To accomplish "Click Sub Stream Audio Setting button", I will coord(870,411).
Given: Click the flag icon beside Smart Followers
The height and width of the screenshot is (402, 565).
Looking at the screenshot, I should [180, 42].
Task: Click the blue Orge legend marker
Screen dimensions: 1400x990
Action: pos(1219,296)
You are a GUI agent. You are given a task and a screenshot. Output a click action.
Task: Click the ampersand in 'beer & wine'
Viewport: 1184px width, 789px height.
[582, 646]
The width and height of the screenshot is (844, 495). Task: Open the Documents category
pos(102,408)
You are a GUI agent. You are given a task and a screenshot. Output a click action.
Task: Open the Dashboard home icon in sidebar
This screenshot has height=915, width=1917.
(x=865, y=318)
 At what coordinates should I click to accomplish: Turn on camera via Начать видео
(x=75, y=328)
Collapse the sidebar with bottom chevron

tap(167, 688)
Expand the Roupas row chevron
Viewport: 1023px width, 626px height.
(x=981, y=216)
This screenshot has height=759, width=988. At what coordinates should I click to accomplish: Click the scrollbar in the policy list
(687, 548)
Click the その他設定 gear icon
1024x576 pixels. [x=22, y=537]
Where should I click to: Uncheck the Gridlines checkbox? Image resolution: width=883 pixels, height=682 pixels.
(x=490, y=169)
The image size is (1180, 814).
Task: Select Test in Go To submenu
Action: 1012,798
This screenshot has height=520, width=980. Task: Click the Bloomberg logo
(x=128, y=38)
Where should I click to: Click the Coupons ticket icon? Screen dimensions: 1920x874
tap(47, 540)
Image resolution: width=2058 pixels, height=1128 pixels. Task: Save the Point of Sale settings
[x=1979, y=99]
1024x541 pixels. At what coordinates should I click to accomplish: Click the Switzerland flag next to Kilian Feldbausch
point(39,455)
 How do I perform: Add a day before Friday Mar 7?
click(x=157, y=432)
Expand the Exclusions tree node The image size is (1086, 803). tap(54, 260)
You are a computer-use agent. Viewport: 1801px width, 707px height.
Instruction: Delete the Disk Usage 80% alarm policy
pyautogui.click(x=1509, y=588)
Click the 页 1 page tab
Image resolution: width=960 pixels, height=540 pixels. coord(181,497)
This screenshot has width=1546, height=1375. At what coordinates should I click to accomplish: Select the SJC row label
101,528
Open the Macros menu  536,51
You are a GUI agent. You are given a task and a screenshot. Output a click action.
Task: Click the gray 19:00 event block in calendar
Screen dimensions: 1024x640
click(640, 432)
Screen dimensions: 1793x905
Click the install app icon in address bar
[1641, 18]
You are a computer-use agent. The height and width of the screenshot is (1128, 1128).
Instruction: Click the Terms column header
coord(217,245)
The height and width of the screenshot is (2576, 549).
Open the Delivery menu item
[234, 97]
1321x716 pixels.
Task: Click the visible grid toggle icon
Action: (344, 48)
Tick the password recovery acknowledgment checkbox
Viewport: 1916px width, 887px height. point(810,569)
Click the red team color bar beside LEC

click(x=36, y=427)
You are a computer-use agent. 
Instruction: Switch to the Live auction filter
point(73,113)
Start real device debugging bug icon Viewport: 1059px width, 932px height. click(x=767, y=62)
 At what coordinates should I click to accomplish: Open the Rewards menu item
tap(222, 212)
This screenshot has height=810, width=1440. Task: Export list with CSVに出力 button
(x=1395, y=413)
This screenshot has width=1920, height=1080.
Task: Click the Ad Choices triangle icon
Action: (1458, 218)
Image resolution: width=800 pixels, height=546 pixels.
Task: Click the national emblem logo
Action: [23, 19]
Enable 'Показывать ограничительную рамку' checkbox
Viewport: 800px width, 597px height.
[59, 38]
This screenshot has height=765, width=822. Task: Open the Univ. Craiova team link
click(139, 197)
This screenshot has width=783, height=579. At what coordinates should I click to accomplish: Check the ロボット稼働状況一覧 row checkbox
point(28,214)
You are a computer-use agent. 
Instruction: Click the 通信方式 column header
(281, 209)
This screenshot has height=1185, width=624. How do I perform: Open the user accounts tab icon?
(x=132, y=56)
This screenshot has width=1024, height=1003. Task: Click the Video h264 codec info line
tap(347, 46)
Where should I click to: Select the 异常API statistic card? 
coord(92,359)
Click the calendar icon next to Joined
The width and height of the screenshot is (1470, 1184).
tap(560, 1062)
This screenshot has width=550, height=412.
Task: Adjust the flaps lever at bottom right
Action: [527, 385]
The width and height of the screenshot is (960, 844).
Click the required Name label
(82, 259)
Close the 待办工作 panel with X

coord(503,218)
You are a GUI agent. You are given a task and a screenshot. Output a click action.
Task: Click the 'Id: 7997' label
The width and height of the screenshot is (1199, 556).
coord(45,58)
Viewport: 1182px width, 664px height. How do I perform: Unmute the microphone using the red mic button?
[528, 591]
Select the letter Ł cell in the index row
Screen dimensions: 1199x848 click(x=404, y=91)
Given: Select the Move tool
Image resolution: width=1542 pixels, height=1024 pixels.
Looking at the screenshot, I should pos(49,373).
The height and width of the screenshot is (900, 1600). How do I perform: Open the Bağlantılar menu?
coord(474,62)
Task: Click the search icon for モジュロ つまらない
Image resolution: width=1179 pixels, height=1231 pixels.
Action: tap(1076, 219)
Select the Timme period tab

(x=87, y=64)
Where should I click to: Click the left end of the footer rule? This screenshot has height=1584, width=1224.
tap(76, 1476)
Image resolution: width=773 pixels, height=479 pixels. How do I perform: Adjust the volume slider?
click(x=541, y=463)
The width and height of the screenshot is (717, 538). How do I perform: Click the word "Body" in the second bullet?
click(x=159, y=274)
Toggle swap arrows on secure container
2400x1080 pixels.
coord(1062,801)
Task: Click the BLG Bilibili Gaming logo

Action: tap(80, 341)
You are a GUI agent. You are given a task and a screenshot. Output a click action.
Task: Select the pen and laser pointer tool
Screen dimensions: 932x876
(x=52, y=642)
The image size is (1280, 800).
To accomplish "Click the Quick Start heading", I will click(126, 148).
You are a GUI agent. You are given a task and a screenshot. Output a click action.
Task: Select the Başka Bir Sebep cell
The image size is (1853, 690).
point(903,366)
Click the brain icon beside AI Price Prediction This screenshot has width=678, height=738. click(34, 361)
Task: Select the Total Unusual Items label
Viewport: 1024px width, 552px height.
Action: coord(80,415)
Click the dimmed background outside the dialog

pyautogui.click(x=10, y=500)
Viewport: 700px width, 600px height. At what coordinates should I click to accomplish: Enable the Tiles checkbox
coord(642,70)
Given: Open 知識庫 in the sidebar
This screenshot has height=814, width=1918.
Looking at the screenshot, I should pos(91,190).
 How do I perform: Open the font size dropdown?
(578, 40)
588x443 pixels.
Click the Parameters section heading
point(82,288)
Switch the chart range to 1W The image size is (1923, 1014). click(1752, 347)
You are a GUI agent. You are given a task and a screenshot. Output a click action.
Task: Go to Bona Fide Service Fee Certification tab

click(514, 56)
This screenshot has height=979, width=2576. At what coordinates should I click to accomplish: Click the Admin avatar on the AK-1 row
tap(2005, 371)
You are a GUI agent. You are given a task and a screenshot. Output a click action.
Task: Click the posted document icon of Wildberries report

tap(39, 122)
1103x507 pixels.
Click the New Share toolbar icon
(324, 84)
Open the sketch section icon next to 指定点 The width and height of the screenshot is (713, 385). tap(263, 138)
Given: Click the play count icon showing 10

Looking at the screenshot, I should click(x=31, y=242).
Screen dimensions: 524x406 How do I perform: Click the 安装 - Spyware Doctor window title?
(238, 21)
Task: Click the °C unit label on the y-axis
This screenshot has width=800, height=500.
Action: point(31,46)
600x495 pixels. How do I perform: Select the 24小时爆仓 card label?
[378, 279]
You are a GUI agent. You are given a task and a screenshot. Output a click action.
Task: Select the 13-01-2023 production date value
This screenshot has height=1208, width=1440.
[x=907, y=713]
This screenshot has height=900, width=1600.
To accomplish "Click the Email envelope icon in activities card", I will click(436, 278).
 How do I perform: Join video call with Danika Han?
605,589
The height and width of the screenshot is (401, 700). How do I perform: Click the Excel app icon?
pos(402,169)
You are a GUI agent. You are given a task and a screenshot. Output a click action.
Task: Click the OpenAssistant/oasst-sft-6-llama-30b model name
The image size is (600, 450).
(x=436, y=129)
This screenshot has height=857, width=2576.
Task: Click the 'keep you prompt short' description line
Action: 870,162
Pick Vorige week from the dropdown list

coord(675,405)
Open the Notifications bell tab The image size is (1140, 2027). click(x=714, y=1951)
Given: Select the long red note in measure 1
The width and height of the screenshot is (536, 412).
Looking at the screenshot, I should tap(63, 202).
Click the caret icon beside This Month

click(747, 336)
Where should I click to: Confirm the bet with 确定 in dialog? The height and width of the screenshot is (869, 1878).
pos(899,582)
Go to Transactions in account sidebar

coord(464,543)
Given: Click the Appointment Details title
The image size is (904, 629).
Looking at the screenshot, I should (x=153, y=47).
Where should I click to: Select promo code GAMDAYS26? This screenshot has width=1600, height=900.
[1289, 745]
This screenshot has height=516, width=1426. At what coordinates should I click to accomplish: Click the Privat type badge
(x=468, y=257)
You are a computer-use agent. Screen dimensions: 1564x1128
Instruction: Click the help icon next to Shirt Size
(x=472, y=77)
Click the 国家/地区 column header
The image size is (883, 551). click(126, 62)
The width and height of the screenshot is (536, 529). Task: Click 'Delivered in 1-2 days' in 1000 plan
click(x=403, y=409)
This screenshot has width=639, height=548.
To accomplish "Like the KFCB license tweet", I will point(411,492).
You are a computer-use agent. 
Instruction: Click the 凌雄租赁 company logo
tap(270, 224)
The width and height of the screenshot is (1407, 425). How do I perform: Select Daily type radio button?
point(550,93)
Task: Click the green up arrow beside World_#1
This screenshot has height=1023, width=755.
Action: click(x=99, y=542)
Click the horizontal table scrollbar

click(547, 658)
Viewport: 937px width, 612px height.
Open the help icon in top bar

= = = = = = =

Find the word "will" in the material, then list each line that holds it.

To accomplish "Click Sub Stream Audio Setting button", I will coord(870,411).
To accomplish "Click the Quick Start heading", I will click(126, 148).
To accomplish "Click the Email envelope icon in activities card", I will click(436, 278).
To accomplish "Like the KFCB license tweet", I will point(411,492).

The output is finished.